With roughly six months to go before the GDPR enforcement deadline, Petter Nordwall and Anthony Merry of Sophos says it's time for organizations to assess whether "They need to panic a little, or they need to panic a lot."
Nordwall, the director of product marketing, and Merry, director of product management, weigh in on what organizations need to do to ensure they are in compliance when the European Union starts enforcing its General Data Protection Regulation, starting May 25, 2018.
"Readiness varies by geography, organization size and whatever vertical the organization works in," says Nordwall. "Overall, it's about the fines. It's about a very big stick to the carrot that has gotten people to start thinking about what data they hold and collect."
It's about risk, says, Merry, and organizations need to consider the downside of failing to comply with GDPR - whether that downside manifests as a breach or as an enforcement action. "You don't want to be patient zero - you don't want to be the first one to have a breach and have the European Union come after you with the first fine."

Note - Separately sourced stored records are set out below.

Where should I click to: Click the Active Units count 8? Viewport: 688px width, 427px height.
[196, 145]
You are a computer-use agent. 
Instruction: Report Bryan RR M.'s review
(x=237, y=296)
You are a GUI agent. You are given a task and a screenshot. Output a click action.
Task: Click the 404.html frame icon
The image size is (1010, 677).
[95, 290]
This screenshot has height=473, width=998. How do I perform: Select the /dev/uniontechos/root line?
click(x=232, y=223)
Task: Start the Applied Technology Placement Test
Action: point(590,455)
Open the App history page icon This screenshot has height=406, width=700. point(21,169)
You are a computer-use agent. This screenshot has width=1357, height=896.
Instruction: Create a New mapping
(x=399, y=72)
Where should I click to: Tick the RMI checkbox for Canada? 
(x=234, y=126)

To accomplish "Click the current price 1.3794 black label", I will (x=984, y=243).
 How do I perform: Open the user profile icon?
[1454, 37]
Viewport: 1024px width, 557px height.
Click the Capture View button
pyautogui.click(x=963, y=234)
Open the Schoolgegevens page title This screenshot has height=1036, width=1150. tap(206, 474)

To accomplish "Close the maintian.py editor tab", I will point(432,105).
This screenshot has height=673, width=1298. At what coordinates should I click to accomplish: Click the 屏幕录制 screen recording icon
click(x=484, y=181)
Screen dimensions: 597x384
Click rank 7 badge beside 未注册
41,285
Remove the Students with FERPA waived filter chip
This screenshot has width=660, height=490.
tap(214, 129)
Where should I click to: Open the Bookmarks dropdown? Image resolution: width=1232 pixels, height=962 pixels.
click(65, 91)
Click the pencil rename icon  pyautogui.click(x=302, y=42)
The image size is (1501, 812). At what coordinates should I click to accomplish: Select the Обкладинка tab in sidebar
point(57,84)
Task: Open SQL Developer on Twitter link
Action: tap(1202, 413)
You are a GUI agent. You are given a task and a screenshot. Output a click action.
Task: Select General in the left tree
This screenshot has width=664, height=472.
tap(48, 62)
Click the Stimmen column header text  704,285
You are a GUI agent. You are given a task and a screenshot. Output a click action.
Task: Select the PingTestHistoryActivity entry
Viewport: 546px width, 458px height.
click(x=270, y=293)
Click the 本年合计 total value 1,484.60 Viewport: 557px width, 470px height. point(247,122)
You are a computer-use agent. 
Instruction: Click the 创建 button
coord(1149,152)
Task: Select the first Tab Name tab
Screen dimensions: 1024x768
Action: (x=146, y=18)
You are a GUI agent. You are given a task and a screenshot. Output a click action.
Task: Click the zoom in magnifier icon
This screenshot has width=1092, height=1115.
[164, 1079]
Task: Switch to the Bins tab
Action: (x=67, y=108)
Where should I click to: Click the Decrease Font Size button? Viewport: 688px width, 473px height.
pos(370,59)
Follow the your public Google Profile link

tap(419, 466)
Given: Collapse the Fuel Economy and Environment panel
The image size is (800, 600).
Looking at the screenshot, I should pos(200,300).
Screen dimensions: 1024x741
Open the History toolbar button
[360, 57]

In an interview about GDPR readiness, Nordwall and Merry discuss:
- The global state of GDPR readiness;
- The areas where organizations struggle most to comply;
- The must-have policies and controls for data collection, security and deletion.
Nordwall looks after product marketing for the mobile and encryption products at Sophos, and focuses on crafting its mobility and encryption story to make it as clear and as compelling as possible. Before joining Sophos almost four years ago, he racked up more than 25 years of software industry experience with companies ranging in size from global vendors to start-ups.
Merry joined Sophos in February 2014 as Director of Product Management for Sophos' Data Protection and Mobile products. He is an 18-year Product Management veteran, with the last 12 years specializing in Data Protection. Immediately before joining Sophos, he worked for McAfee/Intel. In this role, he was the Group Product Manager responsible for the Data Protection products, guiding the products through a constantly changing industry.